_Exercise directions:_ Gather, from the data below, each line in which the word "header" occurs.

_Given information:_
------------

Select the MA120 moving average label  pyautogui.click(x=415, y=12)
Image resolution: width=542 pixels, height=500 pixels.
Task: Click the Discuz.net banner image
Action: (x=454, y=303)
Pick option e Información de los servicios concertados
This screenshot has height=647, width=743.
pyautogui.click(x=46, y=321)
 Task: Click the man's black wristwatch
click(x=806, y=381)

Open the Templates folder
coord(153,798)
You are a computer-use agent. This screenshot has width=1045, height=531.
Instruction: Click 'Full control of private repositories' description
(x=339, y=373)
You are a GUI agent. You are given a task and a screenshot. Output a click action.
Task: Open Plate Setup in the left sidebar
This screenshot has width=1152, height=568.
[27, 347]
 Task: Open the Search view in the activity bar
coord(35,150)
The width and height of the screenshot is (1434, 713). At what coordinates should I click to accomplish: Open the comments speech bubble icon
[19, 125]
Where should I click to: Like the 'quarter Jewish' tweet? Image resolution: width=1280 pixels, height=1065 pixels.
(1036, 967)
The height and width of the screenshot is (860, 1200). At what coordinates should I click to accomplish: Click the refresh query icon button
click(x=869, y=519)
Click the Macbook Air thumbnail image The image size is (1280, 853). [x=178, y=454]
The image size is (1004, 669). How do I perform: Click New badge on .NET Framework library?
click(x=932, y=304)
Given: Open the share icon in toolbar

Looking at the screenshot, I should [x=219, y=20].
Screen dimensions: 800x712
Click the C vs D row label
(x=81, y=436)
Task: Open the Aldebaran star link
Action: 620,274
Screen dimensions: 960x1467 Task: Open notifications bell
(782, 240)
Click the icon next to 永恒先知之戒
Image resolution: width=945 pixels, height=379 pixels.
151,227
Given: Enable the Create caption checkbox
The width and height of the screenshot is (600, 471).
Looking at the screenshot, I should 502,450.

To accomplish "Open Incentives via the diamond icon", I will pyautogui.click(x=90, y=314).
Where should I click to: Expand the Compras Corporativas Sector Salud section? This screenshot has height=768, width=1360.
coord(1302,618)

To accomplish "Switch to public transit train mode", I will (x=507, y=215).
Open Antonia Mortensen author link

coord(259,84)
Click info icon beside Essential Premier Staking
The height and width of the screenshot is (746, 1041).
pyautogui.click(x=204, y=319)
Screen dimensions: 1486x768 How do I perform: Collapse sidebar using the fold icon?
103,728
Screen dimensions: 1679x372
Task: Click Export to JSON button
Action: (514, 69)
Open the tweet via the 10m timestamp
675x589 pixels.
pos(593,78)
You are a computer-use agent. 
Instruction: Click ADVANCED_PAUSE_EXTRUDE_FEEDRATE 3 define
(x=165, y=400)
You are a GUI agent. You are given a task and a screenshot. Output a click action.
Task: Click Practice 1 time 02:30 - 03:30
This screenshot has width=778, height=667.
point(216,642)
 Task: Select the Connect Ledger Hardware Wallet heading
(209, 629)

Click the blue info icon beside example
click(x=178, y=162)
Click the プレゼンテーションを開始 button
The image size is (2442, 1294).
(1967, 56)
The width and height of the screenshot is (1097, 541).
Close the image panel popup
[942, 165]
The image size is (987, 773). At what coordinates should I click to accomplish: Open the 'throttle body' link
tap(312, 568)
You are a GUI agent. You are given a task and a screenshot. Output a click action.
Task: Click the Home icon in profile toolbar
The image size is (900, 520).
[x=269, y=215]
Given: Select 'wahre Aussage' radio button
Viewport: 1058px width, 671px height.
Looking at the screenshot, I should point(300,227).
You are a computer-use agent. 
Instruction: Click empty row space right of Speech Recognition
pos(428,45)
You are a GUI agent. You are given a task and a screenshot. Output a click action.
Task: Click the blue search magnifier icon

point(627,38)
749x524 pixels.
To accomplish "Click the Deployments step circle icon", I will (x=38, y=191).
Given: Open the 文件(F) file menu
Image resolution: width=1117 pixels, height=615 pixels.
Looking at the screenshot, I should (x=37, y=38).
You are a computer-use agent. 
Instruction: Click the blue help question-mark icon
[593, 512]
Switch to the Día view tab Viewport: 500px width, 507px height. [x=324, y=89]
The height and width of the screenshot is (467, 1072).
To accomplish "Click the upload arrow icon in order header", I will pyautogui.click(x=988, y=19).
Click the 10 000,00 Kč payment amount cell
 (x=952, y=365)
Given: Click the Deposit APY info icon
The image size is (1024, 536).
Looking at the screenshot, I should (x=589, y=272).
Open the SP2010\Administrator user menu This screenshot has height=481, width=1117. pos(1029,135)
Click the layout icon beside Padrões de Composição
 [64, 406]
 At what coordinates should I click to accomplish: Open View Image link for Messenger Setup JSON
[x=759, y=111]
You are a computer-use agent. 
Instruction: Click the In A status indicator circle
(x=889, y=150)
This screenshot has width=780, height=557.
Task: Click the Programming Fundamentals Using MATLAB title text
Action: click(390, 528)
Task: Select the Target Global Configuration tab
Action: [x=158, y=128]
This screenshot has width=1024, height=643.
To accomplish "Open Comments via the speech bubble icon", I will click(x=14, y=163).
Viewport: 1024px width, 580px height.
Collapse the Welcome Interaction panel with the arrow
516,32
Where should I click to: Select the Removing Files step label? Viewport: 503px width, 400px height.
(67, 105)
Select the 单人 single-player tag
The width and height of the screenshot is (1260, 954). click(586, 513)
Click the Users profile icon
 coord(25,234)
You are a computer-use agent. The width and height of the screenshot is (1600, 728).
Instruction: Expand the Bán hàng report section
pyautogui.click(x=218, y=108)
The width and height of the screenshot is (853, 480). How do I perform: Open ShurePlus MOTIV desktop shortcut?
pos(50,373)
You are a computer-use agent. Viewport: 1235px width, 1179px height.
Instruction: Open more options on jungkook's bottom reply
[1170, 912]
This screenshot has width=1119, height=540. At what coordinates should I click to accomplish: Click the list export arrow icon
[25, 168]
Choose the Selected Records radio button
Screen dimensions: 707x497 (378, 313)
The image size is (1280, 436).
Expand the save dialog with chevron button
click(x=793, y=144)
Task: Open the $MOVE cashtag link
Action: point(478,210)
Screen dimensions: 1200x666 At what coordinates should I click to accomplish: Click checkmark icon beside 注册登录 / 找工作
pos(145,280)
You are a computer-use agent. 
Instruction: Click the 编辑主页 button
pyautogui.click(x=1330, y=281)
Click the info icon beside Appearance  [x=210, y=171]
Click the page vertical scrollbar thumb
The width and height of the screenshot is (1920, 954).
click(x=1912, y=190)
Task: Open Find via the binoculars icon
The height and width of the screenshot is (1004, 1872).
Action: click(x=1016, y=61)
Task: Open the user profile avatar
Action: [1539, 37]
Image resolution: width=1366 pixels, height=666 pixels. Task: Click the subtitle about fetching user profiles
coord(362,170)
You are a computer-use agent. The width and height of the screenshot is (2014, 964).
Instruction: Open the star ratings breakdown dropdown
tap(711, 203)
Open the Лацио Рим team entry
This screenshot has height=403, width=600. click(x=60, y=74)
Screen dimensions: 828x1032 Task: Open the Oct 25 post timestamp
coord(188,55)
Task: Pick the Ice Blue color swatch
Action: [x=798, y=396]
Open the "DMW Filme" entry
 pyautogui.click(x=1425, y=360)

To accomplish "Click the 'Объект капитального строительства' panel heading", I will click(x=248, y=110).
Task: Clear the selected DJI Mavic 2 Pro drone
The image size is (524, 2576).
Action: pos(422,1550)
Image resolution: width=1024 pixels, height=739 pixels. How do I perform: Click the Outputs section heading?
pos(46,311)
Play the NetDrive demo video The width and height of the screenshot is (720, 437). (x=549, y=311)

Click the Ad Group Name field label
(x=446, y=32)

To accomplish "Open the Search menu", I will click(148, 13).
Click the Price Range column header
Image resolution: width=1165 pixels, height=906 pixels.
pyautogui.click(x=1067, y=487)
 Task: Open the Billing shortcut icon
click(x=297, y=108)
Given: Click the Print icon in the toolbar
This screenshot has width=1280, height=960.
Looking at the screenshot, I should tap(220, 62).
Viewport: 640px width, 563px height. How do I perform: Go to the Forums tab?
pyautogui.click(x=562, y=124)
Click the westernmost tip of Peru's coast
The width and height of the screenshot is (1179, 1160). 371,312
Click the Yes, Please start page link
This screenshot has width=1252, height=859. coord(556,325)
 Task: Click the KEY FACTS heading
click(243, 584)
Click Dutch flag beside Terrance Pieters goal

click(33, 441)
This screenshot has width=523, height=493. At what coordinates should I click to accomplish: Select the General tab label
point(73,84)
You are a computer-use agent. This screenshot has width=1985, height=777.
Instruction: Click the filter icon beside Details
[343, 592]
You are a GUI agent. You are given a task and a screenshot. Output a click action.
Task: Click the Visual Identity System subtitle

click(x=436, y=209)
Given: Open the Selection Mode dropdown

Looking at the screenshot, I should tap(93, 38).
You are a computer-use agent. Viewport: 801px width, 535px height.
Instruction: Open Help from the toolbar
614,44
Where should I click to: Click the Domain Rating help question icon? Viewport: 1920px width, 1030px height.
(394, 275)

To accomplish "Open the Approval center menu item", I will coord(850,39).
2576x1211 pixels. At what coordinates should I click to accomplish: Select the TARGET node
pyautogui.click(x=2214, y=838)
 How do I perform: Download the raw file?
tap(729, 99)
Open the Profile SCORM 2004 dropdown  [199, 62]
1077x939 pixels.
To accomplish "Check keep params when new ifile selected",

------------

_Solution to this problem:_
To accomplish "Click the upload arrow icon in order header", I will pyautogui.click(x=988, y=19).
Click the Price Range column header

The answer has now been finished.